Giglio Reduzzi
No English No party
Quando mi affidarono i mercati del Nord America, tra le prime informazioni che mi diedero c’era quella secondo cui i migliori affari li avrei fatti, non in ufficio, ma al bar o sui campi di golf.
Per cui, alla indispensabile conoscenza dell’inglese, dovetti aggiungere qualche nozione di quello sport, a me sconosciuto.
L’informazione si rivelò esatta.
Le prime simpatie mi arrivarono quando dichiarai che, per quel particolare tiro, io avrei usato una mazza di ferro numero sei.
L’avevo sparata a caso, ma pare fosse la più indicata.
Poi andammo al bar e lì, tra una barzelletta e l’altra, ottenni il mio primo ordine.
(A proposito di barzellette, ricordo che, siccome io vendevo un prodotto piuttosto caro, ero solito citare il caso della torre di Pisa, che -sostenevo- era venuta su storta proprio perché la committenza aveva assegnato i lavori delle fondamenta a chi aveva fatto l’offerta più bassa.)

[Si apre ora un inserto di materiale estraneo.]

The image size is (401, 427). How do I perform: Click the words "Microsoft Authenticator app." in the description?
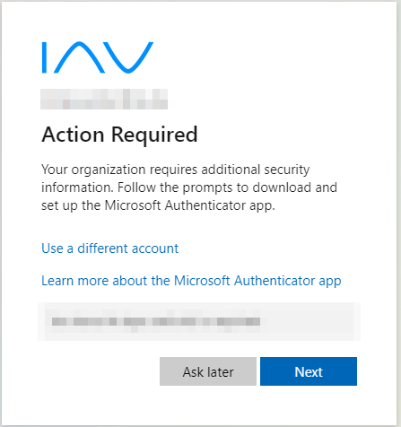click(189, 205)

Poiché immagino che in politica le cose si svolgano più o meno come nel mondo degli affari, continuo a domandarmi come potrà mai l’Italia attirarsi le simpatie dei suoi partner europei, quando, terminata la riunione dei ministri degli esteri, questi si ritrovano al bar (che, come abbiamo visto, è il luogo dove si intrecciano le amicizie), ma dove il ministro italiano non potrà mai mettere piede, perché forse conosce le barzellette, ma non l’inglese.